A GNR tem apelado às populações para que obedeçam às ordens das autoridades no local, sublinhando “a necessidade de cumprir com as indicações e orientações das autoridades, principalmente nos procedimentos a adoptar em caso de evacuação”. Mas, em caso de recusa, podem as autoridades forçar os cidadãos a abandonarem as suas casas?

Para o especialista em Direito Constitucional Paulo Otero, a resposta é um redondo ‘sim’, apesar de sublinhar a “dificuldade para todos” da situação. “A Constituição é muito clara quanto a isso. A defesa da inviolabilidade da vida humana é clara”, diz ao Observador. Isso significa que o Estado, através das suas autoridades, tem plenos poderes para retirar pessoas de um local se as vidas humanas estiverem em risco, já que “a salvaguarda da vida humana se impõe à salvaguarda dos bens de natureza material” — neste caso, as casas.

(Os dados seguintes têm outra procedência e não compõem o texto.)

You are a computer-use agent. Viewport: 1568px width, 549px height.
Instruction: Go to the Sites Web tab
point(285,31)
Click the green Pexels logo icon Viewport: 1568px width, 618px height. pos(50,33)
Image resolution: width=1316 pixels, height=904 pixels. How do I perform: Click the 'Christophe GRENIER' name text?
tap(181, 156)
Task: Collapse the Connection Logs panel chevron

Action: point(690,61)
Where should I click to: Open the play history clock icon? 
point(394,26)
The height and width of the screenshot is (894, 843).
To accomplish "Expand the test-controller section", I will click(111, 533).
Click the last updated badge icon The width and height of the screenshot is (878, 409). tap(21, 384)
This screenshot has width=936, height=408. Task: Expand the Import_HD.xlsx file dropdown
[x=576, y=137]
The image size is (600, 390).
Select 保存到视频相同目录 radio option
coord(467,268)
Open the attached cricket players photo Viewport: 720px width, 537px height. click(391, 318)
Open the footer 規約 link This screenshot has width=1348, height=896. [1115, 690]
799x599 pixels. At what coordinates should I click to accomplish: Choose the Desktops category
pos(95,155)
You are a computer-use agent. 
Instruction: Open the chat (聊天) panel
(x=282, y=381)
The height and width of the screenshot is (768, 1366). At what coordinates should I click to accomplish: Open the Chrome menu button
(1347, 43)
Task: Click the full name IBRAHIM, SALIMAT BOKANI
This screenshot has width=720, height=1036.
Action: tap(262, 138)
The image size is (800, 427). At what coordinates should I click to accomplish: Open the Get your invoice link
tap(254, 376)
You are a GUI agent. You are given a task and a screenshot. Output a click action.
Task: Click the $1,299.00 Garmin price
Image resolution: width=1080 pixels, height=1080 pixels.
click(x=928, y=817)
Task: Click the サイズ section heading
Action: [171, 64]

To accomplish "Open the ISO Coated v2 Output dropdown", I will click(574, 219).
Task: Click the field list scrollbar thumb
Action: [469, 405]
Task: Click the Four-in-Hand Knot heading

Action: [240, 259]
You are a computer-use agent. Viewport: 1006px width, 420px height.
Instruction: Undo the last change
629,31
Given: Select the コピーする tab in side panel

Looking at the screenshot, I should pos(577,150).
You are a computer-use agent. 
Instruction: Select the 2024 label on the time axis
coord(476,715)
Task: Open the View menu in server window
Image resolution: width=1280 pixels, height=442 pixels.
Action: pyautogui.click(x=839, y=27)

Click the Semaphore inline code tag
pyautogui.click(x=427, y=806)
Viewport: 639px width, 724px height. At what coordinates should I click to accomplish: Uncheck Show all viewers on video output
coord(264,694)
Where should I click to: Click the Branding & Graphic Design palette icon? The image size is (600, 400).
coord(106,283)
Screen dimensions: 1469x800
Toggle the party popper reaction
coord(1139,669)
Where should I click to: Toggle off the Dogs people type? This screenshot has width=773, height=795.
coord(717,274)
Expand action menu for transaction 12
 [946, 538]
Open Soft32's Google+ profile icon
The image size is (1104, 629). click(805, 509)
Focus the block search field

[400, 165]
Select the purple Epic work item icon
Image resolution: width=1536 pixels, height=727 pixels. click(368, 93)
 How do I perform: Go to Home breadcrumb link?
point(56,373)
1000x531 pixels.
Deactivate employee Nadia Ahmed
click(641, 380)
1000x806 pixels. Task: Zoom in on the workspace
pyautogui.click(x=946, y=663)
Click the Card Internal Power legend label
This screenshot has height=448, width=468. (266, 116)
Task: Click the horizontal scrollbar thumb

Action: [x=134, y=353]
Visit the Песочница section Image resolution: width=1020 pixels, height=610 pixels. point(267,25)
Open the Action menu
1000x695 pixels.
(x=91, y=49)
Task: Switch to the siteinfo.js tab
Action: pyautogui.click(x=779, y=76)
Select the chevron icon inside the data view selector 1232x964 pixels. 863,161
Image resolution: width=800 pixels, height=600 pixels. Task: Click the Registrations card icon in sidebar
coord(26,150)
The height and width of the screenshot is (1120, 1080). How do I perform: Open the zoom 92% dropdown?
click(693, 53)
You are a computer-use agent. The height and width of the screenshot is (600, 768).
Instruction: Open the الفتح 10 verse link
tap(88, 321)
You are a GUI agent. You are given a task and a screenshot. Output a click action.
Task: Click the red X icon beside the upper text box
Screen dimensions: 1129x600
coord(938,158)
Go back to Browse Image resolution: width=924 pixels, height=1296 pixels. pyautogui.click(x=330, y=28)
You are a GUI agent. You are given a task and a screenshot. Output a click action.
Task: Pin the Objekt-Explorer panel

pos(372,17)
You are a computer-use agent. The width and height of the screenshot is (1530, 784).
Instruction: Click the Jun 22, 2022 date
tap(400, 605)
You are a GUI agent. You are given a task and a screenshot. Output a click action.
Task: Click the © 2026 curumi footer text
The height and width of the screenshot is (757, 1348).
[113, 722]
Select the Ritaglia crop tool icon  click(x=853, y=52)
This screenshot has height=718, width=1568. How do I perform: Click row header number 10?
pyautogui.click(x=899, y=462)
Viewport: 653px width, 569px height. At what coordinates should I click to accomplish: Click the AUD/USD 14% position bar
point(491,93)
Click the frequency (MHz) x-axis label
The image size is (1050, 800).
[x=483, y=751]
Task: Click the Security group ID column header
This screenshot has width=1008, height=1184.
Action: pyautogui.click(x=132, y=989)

Além disso, explica, há ainda que ter em conta “o interesse público”. “A intervenção da GNR pode servir para evitar a dispersão de meios dos bombeiros, por exemplo”, afirma o constitucionalista. “As pessoas não podem estar à espera que os bombeiros as venham salvar porque eles podem estar mobilizados para outras zonas de interesse como o centro da vila, por exemplo.”

Opinião semelhante tem o advogado Ricardo Serrano Vieira, ouvido pela Renascença: “A atuação policial está legitimada no Código Penal. Queremos salvaguardar a vida e a ordem está legitimada quando há o perigo concreto que pode lesar o bem jurídico que é a vida. Os agentes da autoridade têm de agir em conformidade”, afirmou, destacando que os próprios militares podem ser responsabilizados se não conseguirem retirar as pessoas como lhes foi ordenado.

Tal não significa, contudo, que não tenham de ser respeitados outros princípios, explica Paulo Otero. “A atuação tem de ser adequada, necessária e razoável”, diz ao Observador. “Eles devem usar todos os meios de acordo com a proporcionalidade. [Os agentes] não podem desatar aos tiros ou usar o cassetete, porque isso põe em causa a dignidade humana das pessoas. Mas podem pegar nas pessoas ao colo, por exemplo.”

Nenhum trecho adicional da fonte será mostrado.